Continua la collaborazione tra ASI (Agenzia Spaziale Italiana), CNR-IREA (Consiglio Nazionale delle Ricerche-Istituto per il Rilevamento Elettromagnetico dell’Ambiente) e INGV (Istituto Nazionale di Geofisica e Vulcanologia) per dare supporto al  Dipartimento della Protezione Civile durante l’emergenza post terremoto dell’Emilia Romagna, attraverso l’analisi di immagini radar della costellazione italiana COSMO-SkyMed.

Grazie alle immagini radar acquisite è stato possibile misurare la deformazione del suolo dell’area colpita dal sisma del 29 Maggio 2012.

La tecnica utilizzata per effettuare tali tipi di misure è quella già nota agli esperti come interferometria differenziale DInSAR, e già utilizzata per effettuare le misure di spostamenti in molti altri terremoti, oltre a quello che ha colpito la stessa zona dell’Emilia il 20 Maggio scorso.

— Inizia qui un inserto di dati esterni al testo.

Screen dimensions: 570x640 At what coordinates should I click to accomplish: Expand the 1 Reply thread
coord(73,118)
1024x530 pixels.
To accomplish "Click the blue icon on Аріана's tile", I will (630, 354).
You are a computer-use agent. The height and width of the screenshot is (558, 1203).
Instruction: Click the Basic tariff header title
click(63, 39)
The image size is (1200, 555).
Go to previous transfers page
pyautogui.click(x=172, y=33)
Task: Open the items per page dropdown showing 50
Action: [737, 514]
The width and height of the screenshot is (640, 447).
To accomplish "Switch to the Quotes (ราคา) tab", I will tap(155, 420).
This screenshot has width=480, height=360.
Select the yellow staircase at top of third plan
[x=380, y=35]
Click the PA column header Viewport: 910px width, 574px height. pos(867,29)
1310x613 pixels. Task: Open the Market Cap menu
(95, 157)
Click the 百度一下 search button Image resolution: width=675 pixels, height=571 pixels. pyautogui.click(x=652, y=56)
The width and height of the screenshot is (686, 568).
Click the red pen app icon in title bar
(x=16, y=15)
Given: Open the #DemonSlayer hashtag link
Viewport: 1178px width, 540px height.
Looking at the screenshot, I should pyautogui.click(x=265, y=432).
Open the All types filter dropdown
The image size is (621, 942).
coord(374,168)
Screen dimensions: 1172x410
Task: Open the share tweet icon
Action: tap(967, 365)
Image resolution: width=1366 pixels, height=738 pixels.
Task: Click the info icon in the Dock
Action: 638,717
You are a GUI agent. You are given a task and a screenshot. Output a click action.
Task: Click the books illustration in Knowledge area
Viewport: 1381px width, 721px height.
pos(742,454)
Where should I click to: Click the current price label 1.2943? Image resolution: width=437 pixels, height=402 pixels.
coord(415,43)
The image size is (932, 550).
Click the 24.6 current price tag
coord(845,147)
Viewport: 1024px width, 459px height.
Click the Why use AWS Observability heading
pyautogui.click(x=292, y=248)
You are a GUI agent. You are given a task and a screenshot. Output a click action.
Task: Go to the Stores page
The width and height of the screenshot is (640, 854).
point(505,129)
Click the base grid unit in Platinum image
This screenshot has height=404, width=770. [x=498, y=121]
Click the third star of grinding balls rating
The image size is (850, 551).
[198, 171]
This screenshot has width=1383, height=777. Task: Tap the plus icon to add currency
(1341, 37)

Figure 1: Interferogramma SAR relativo alle date del 27 maggio e 4 giugno 2012. L’interferogramma SAR è una rappresentazione delle deformazioni del suolo avvenute tra le date delle due immagini. Può essere letto come una mappa dei movimenti del suolo, proiettati secondo la direzione di vista del satellite, in termini di cicli di colore. Ogni ciclo (o frangia) indica una deformazione del suolo tra le due date di 1.5 cm (nel caso di COSMO-SkyMed). La successione dei colori (ad es. blu-rosso-giallo) in ognuna delle frange indica il verso del movimento del suolo. Per ottenere il massimo spostamento del suolo occorso tra le due date nell’area, le frange con lo stesso verso del ciclo di colore vanno sommate.